**What to work on**
Beginning with the line that contains "Viewport: 894px width, 655px", reproduce every line through the end of the records below exactly, and leave the pictures out.

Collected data
-.-.-
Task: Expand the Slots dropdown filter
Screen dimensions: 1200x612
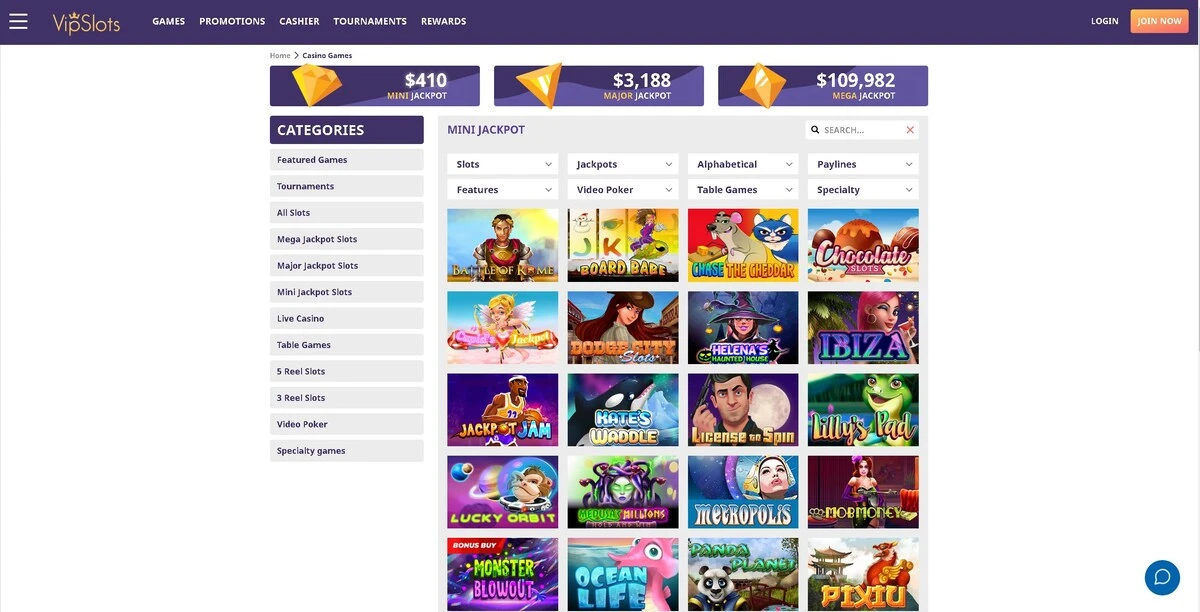Action: 503,164
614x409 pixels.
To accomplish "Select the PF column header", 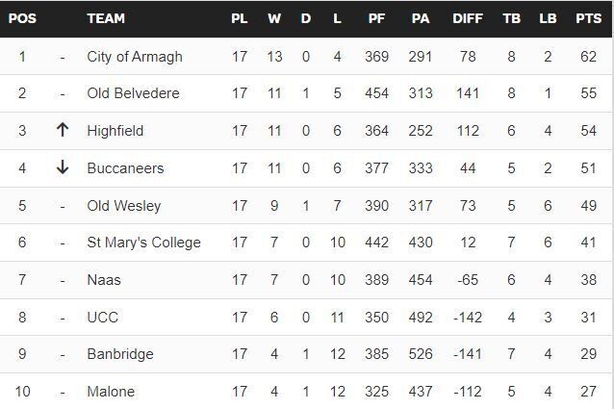I will [x=376, y=18].
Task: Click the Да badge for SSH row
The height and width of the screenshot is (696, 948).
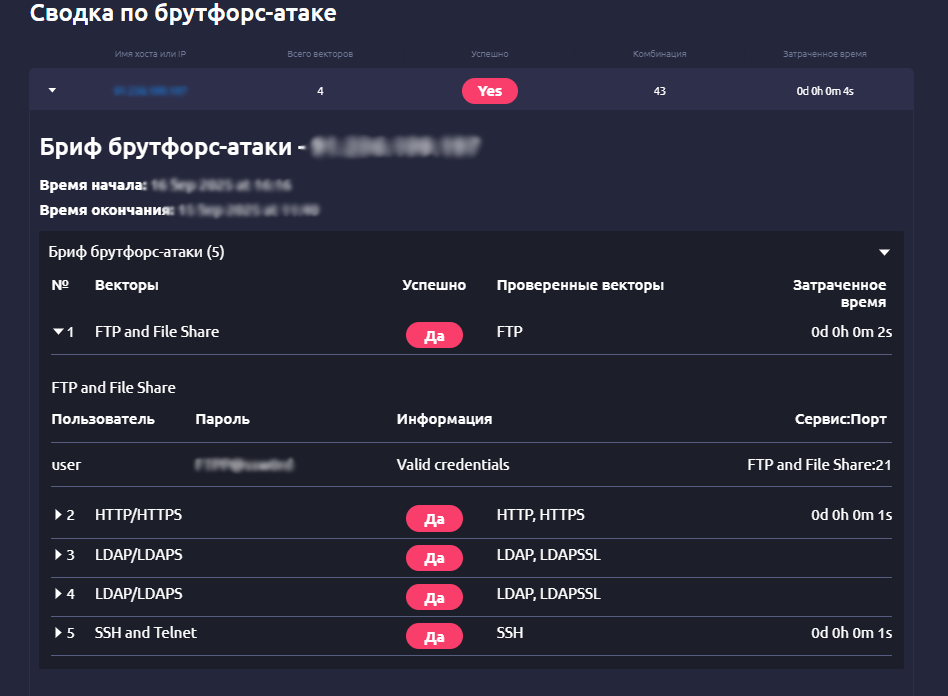Action: pyautogui.click(x=434, y=636)
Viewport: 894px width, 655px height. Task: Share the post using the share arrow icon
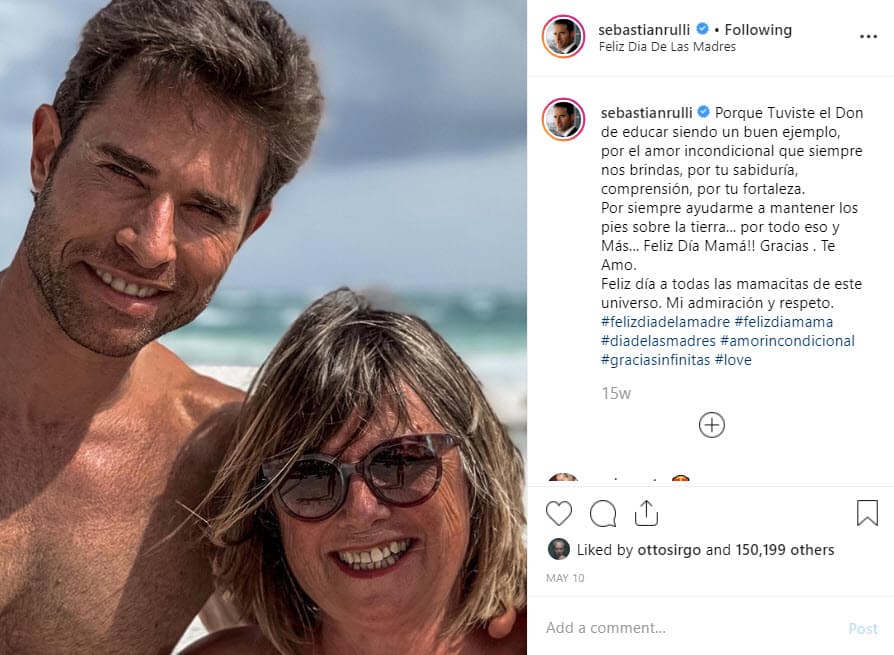pyautogui.click(x=645, y=513)
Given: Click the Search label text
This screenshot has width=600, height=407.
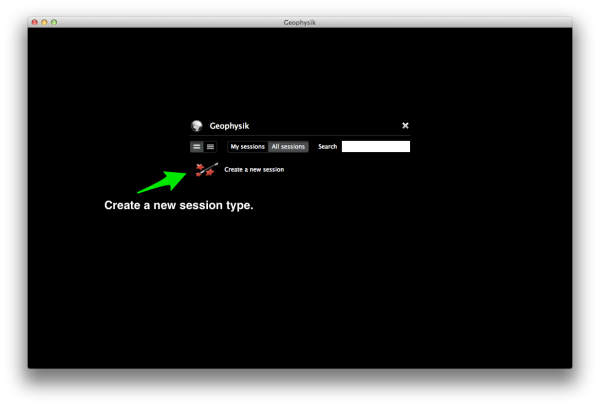Looking at the screenshot, I should click(x=327, y=146).

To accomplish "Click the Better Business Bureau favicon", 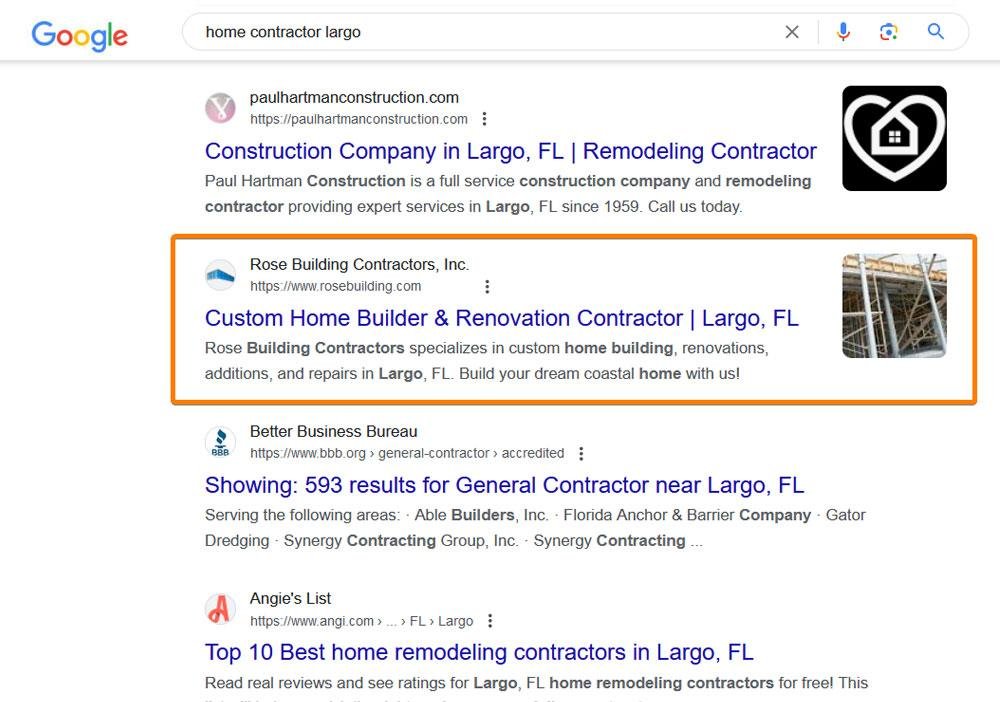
-.-.-
**Answer below**
Viewport: 894px width, 655px height. Task: Share the post using the share arrow icon
pyautogui.click(x=645, y=513)
Given: Click the Search label text
This screenshot has width=600, height=407.
Looking at the screenshot, I should click(x=327, y=146).

To accomplish "Click the Better Business Bureau favicon", 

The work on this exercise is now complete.